糖尿病バーンアウト
『糖尿病バーンアウト…燃えつきないためのセルフケアとサポート』
W.ポランスキー著、石井均監訳、医歯薬出版、230ページ、3,400円
ISBN4-263-23399-9
ある時、K医師の紹介状を持って見知らぬご夫妻がお見えになりました。奥さんの方は糖尿病患者でした。用件は「コントロールの悪い家内を叱ってください」とのこと。もちろん、大いに叱りましたよ。ただし、ご主人の方をね。

糖尿病ポリスとは?

このご主人は典型的な糖尿病ポリスだったのです。
家族の一人が糖尿病になると家族全員が緊張しますね。そして、このご主人のように書店で手当り次第に糖尿病の本を買ってきて、本人によく読むように強要します。
でも、こう言ってはなんですが、日本の医師が書く糖尿病の本はどれを読んでもほとんど同じことが書いてあるのです。だから全部読めと言われるのは本人にとってはとても苦痛なんですよ。なんと言っても生まれて初めて目にする事柄なんですから。
この奥さんの場合は気の毒なことに娘さんも父親似の気質で、お母さんにサプリメントや健康雑誌の糖尿病記事をどんどん持ってきてくれるのだそうです。

で、A1C(エーワンシー)が少しでも悪いとご主人と娘さんから叱責を受けることになります。すべては愛情から出たことなんですが、それが本人を苦しめてしまいます。
食卓で料理に手を伸ばすたびに家族の冷たい視線を浴びたら、やりきれませんね。
これが糖尿病者から見ると、取締りの厳しい警官(糖尿病ポリス)に囲まれているような状態なのです。互いにフラストレーションが高まる一方です。

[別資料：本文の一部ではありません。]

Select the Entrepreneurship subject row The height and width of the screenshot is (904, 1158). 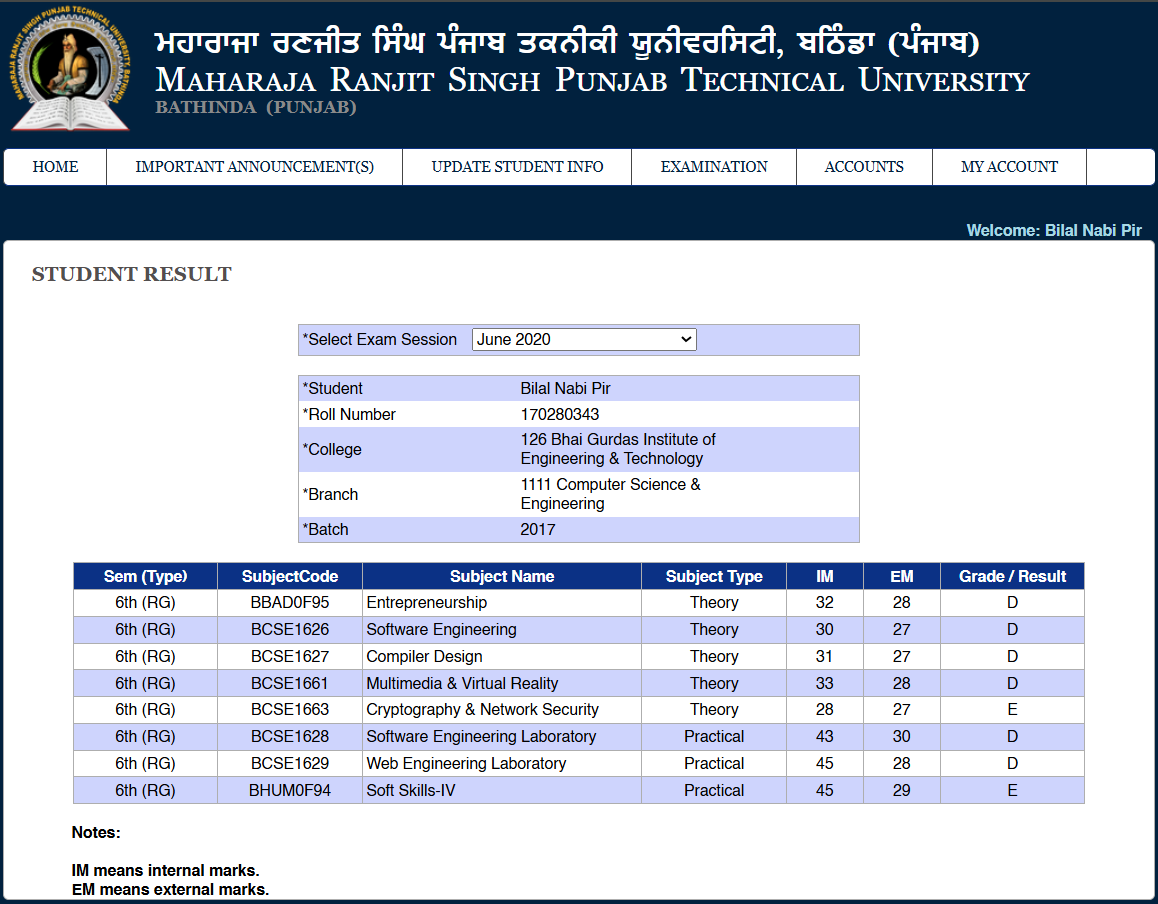coord(427,603)
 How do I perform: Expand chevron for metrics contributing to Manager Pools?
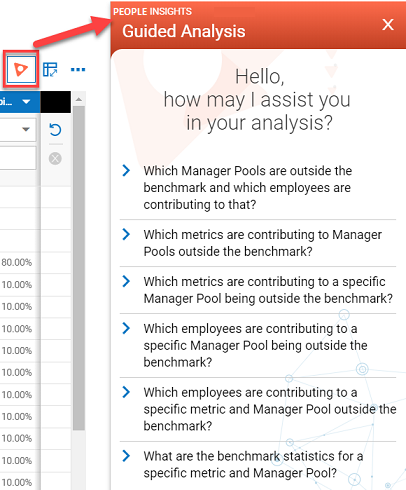point(126,234)
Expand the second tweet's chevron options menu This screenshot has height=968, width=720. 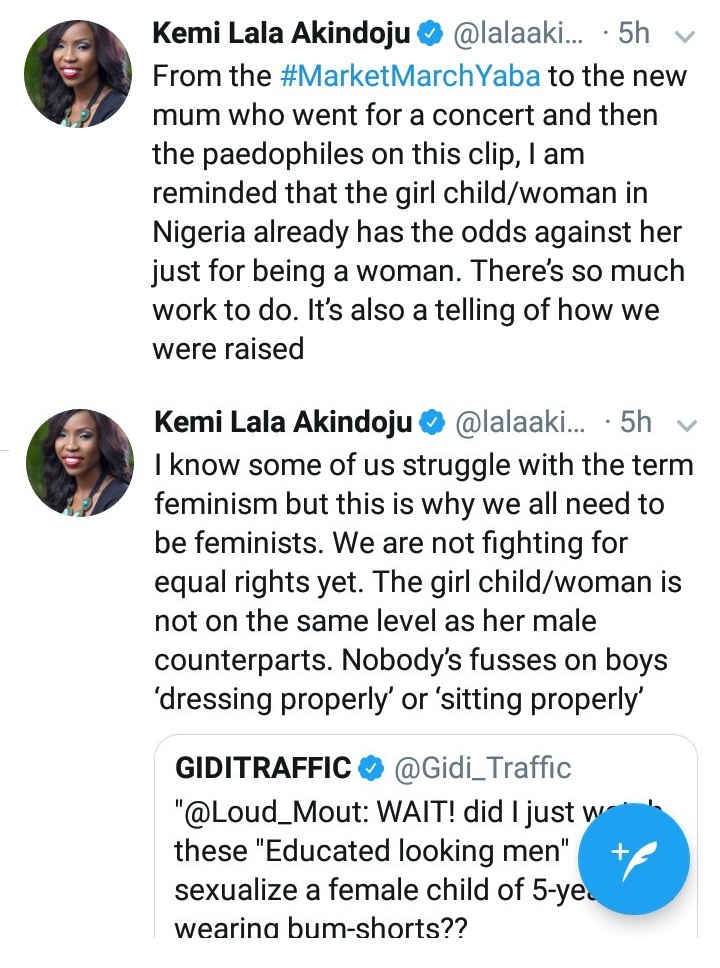click(686, 425)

私が薦めたのは『糖尿病バーンアウト…燃えつきないためのセルフケアとサポート』という本を家族全員で読むことでした。そして全員で「きたんのない意見」を交すのです。
実は、私は糖尿病ポリスについてはちょっと詳しいのですよ。なぜなら、この本の14章「糖尿病警察」のところを訳したのが他ならぬこの私なんですから。


糖尿病ポリスと和解する方法 ~基本編~

1. よく話し合うことからスタート
できるだけ友好的な態度で糖尿病ポリスにあなたが不満に思うことを正直に話しましょう。
彼ら(家族・友人)の心配はよく理解しているし、感謝もしていることを伝えましょう。
でも、「何をどうするかは自分で決める」ということを主張してください。
大事なことは、あなたを心配している彼ら(糖尿病ポリス)を非難しないで、互いに理解しあうことなんですからね。

2. 自分なりに努力していることを知らせる
いちいち自分でやっていることを家族や友人に説明するのはいやです。でも相手はあなたにベストコントロールを望んでいるのです。
だから糖尿病ポリスの目の前で何気なく血糖測定をしてみて、その数値を教えましょう。その結果を自分がどう行動に移すかも見ていてもらいます。
私は血糖値を測定したら、さりげなくワイフに伝えますよ。その結果は次の食事のメニューと量にきちんと生きてきますから。

3. 糖尿病ポリスが本当の味方になるように仕向ける
糖尿病ポリスはあなたのことを心配している人たちですから、手伝うなといってもやめさせることはまずできません。
だったら心をかき乱すような見当違いの援助ではなく、もっと本当に役に立ってもらいましょう。ポリスは糖尿病のことを知らないのですから、教えるのではなく頼むことで理解を深めてもらいましょう。